Did you configure lxc.mount.auto to setup a cgroup mount for you?
In most cases we prefer the containers to handle that through their init system as that’s what a normal Linux system does, but there should still be optoins to force liblxc to setup mounts for you I think.
As @stgraber said, we usually leave that for the init system. If your init system doesn’t mount them automatically but you want them to be mounted anyway you need to set:
Not yet, but once we release 4.0 we might add a section explaining this explaining the logic behind that. In short, this was made necessary by the new cgroup filesystem version aka cgroup2. It has a completely different delegation/ownership model then the legacy cgroup filesystem. One of the most daunting - yet understandable - restrictions is that only leaf nodes of a cgroup tree can container live processes. That means you can’t have a hierarchy where the [lxc monitor] process sits above the container’s cgroup and supervises it because that would violate the no-live-processes-in-non-leaf-nodes restriction. It means the [lxc monitor] and the container need to be on the same level in the cgroup tree. This way they can both have live processes in them or even have subtrees. So lxc.monitor.<container-name> is the monitor’s cgroup and lxc.payload.<container-name> is the container’s cgroup.
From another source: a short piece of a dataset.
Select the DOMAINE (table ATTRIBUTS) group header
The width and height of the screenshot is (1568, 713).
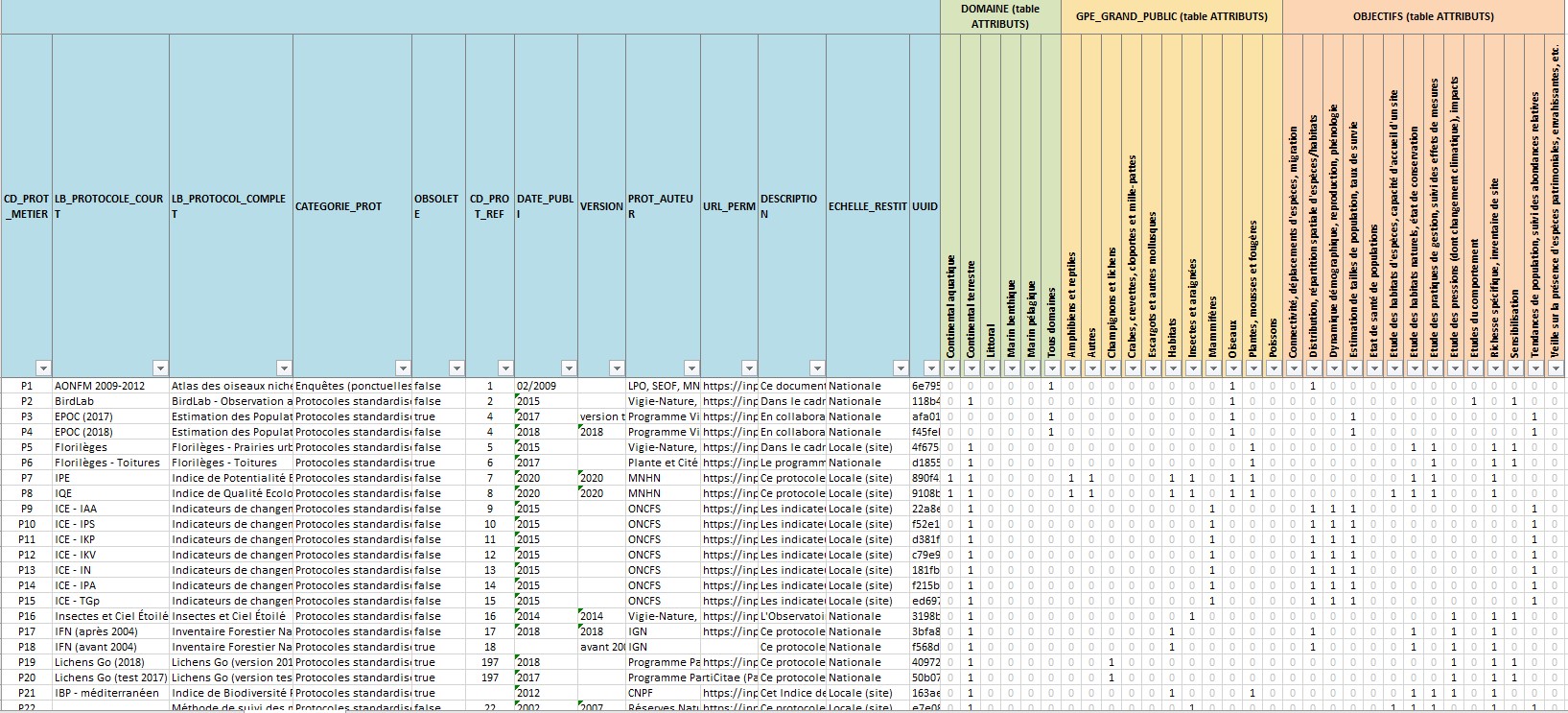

In any case, while it is tempting and understandable to make assumptions about the on-disk cgroup layout of a container I would strongly recommend against this. We can’t make any promises as to how the on-disk layout needs to look like. That is dictated more by the cgroup filesystem itself then LXC. We really have not choice then to do it this way. The good news is that this flattens the cgroup tree quite a bit which is great because scheduling costs, moving processes around, creating new subcgroups is way more expensive the further you go down a cgroup hierarchy since a global semaphore needs to be taken whenever something like this happens.
lxc.cgroup.pattern patch works as expected and lxc.mount.auto = cgroup:rw:force mounts cgroups but lxc.mount.auto = cgroup:mixed which is inherited by default through /usr/share/lxc/config/common.conf is not able to mount cgroups . Same issue even if i directly set it in containers config. Is this expected. AFAIK this lxc.mount.auto = cgroup:mixed does cgroup mounts in lxc 3.0.2 .
When cgroup:mixed is set and LXC detects that cgroup namespaces are supported (which they are on a 4.9 kernel) it will setup cgroups for the container as requested by the user but it will not mount them and leave this up to the init system of the container. So if your init system doesn’t mount cgroups by default then you won’t have them mounted. Setting the force option is a way to tell LXC to always mount them.